Tak jarang orang tua langsung kecewa dengan buah hatinya. Sehingga walau penuh emosi, ia langsung ‘menasihati’. Berdalih karena membuat malu orang tua, akhirnya si anak pun kena marah. Maksud hati ingin berbuat baik kepada anak, tapi karena disertai emosi, anak pun semakin lari.
Bila saat itu kita marah, maka diamlah. Berusaha untuk tidak bertindak apalagi langsung menghukum anak. Bukankah, dalam agama ini seorang hakim saja dilarang membuat keputusan saat marah mendominasi? Tunggu ketika kita mulai tenang maka saat itulah kita bisa menyampaikan nasihat indah dari orang tua kepada buah hatinya. Ingatlah bahwa kita ingin agar ia menjadi anak yang saleh dan berakhlak mulia. Kita berharap nasihat kita bisa mereka terima. Karena itu sampaikanlah dengan penuh bijaksana, bukan disertai emosi.
Rasulullah shallallahu ‘alaihi wasallam pernah bersabda,
يَسِّرُوْا وَلَا تُعَسِّرُوْا بَشِّرُوْا وَلَا تُنَفِّرُوْا
“Permudahlah jangan engkau persulit. Berilah kabar gembira dan jangan engkau membuat lari.” [H.R. Al-Bukhari no 5659]

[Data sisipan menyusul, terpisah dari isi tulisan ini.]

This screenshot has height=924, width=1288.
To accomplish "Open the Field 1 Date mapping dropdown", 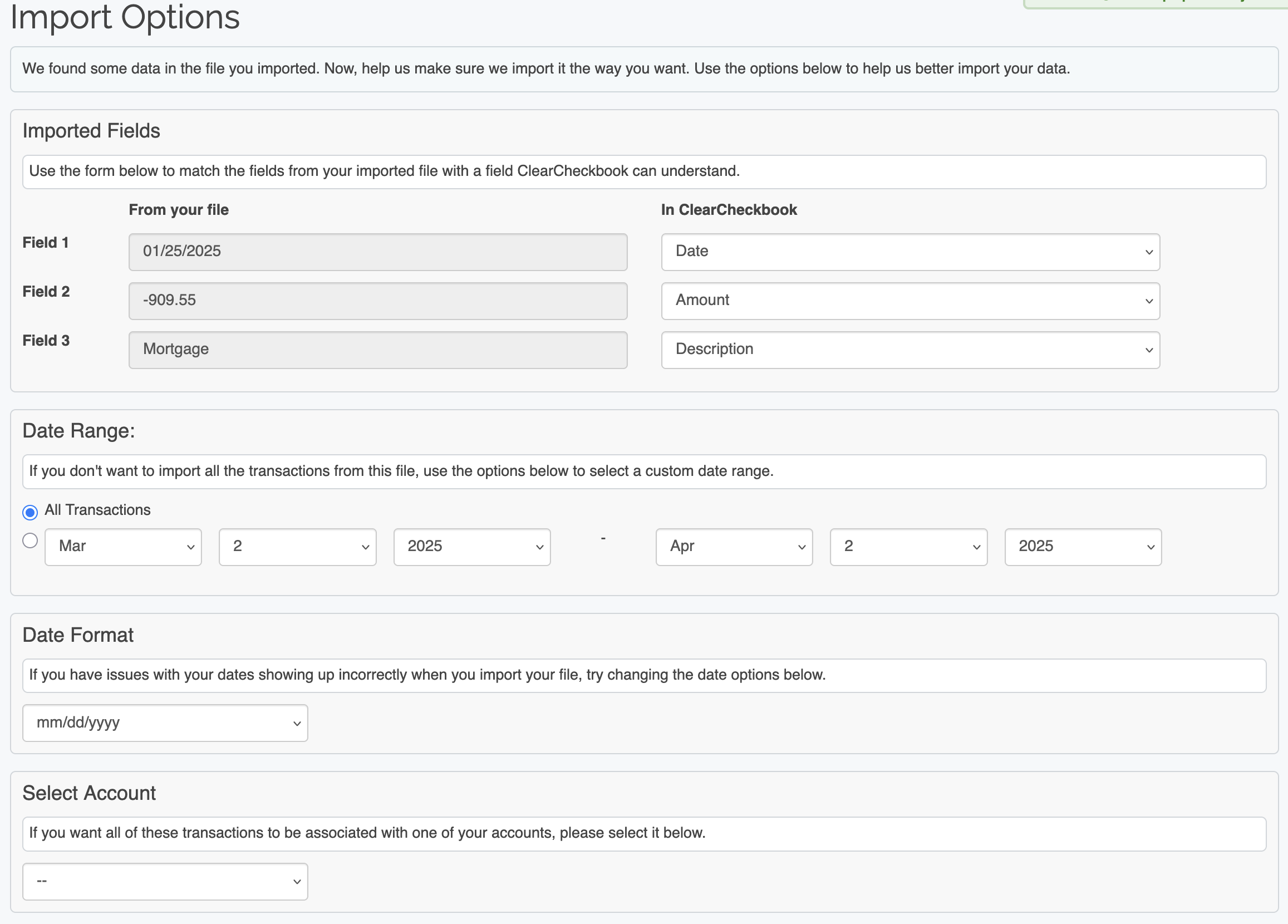I will point(910,252).
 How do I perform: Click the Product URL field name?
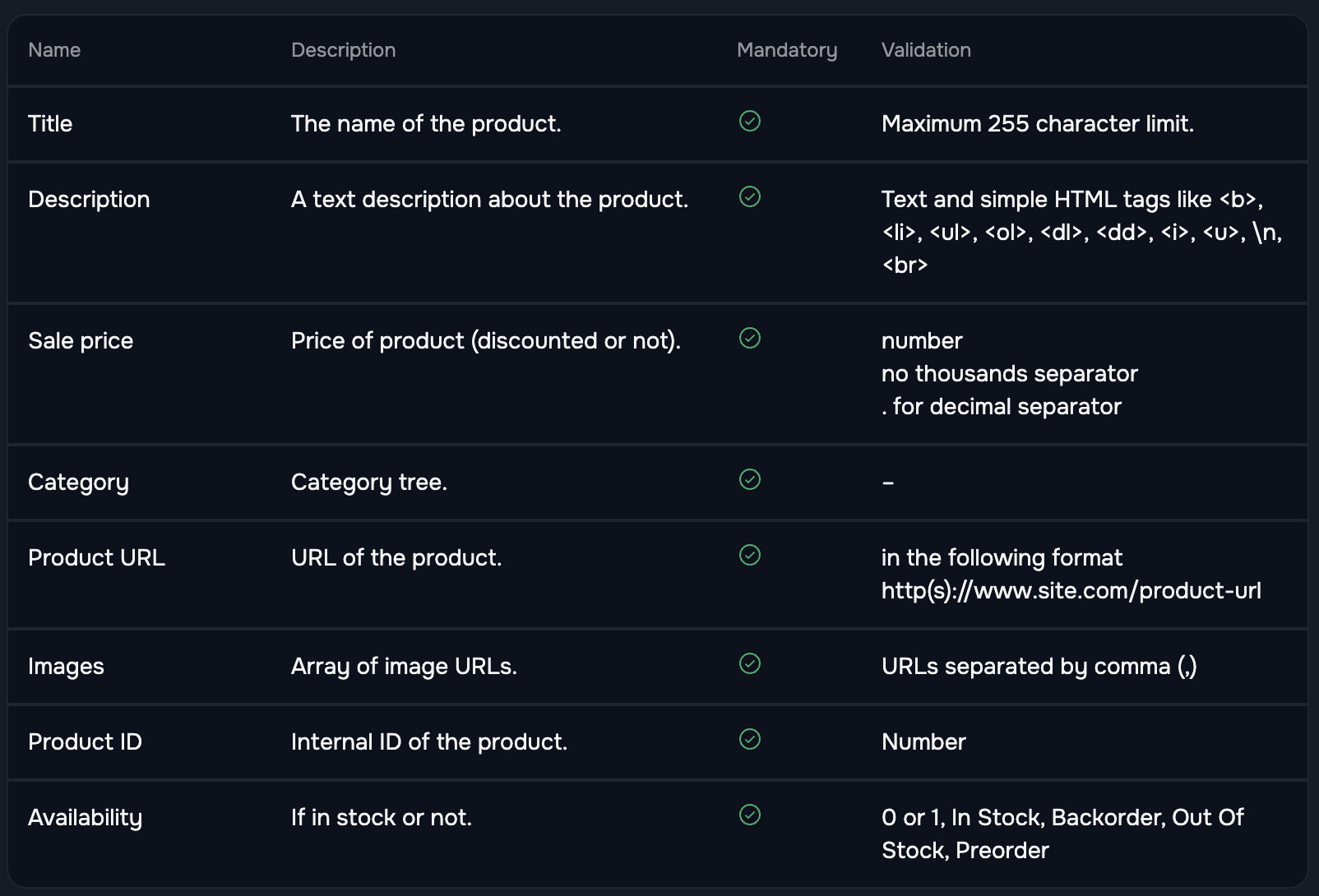(x=96, y=557)
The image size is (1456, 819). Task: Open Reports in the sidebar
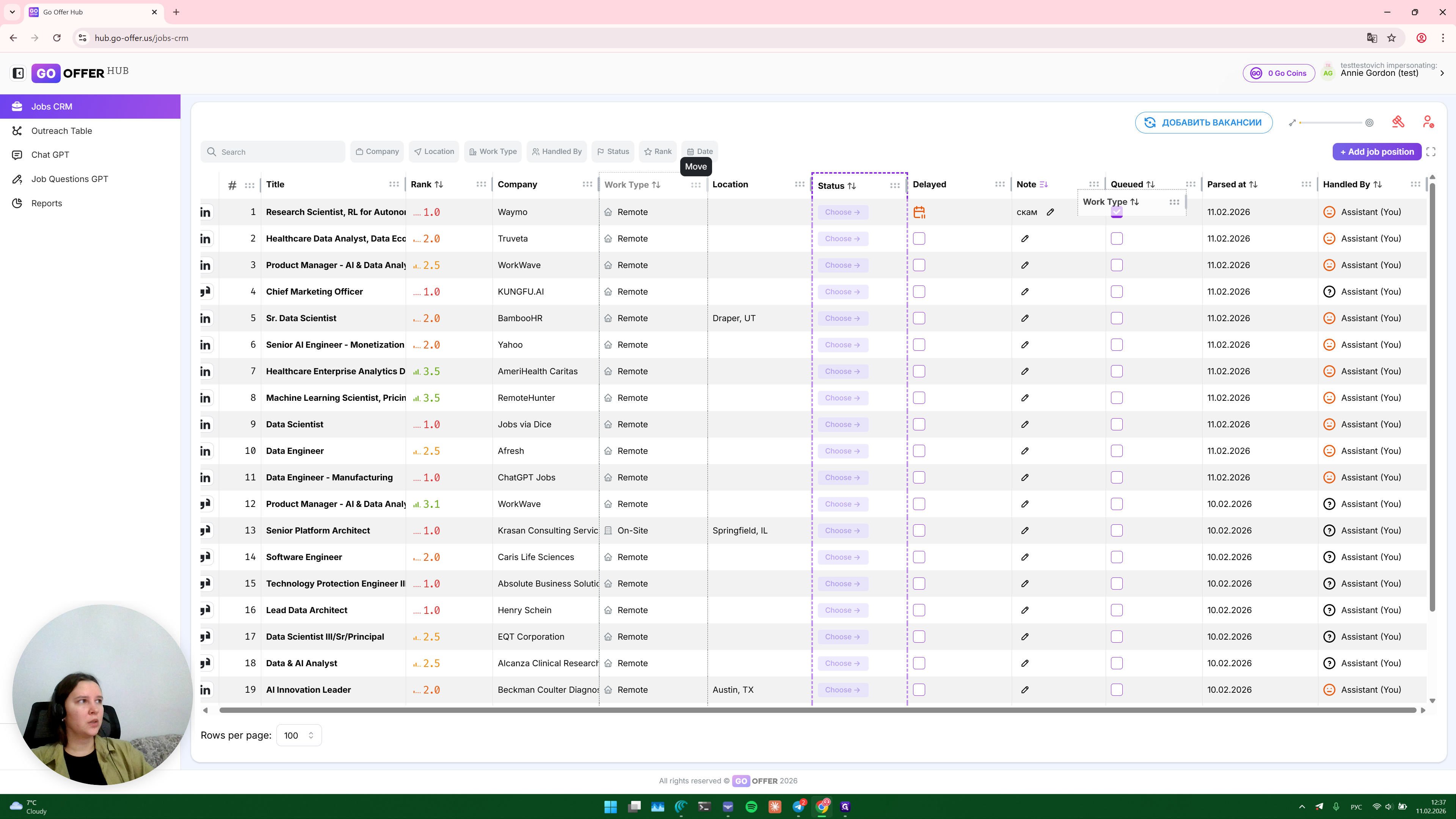[x=46, y=203]
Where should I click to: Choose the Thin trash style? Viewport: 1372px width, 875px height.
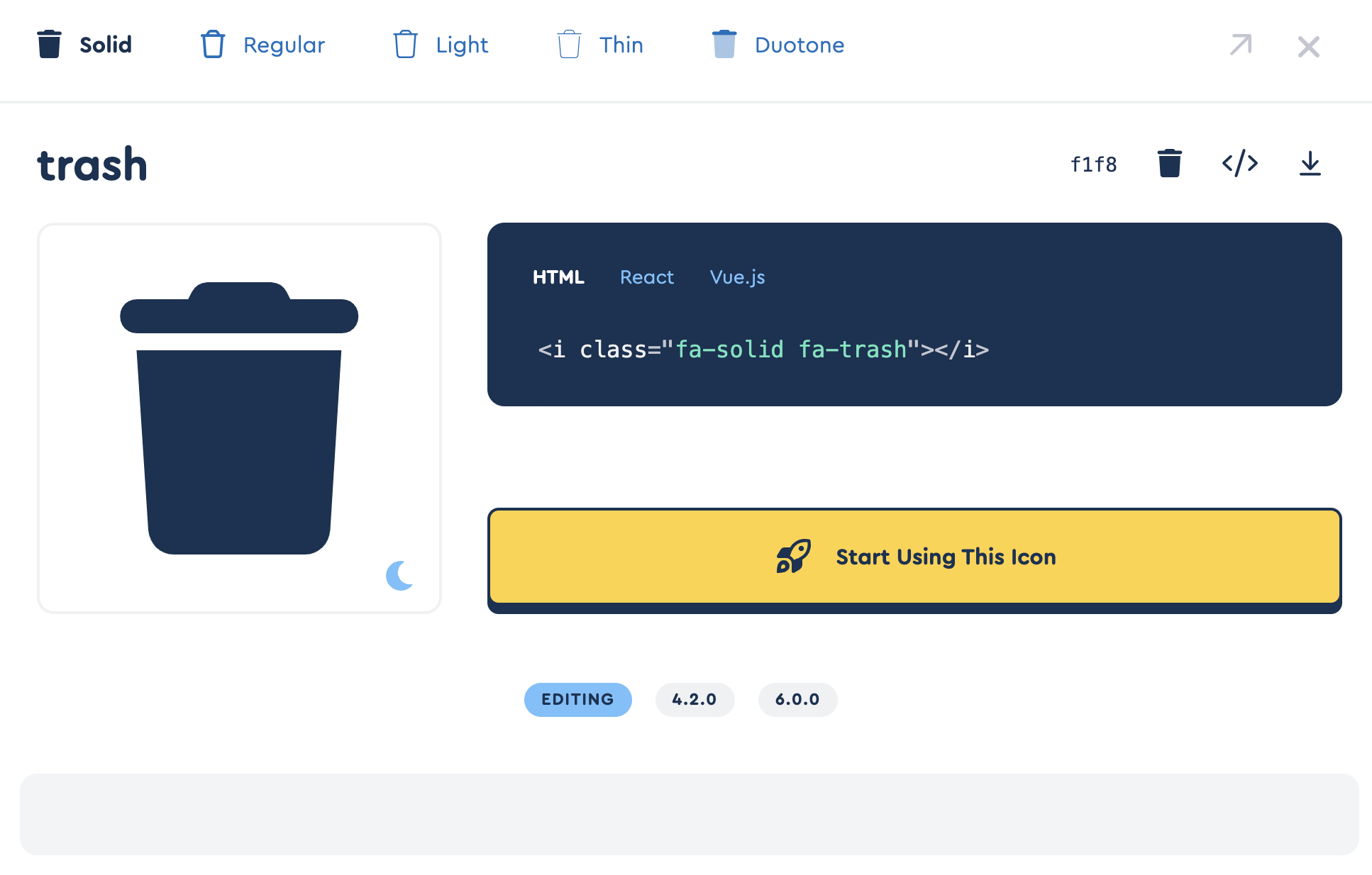(x=599, y=45)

Maka demikian pula saat kita memberi nasihat kepada anak, sampaikanlah dengan bahasa yang membuat anak senang menerimanya. Bimbinglah mereka agar merasa mudah melaksanakannya. Jangan sampai nasihat yang kita berikan justru membuat mereka merasa sulit sehingga menyebabkan mereka lari. Wal ‘iyadzu billah. Tentu bukan hal itu yang kita inginkan. Tentu menyenangkan bagi anak apabila memiliki orang tua yang mengerti cara yang tepat dalam menyampaikan nasihat. Allahu a’lam bish shawab.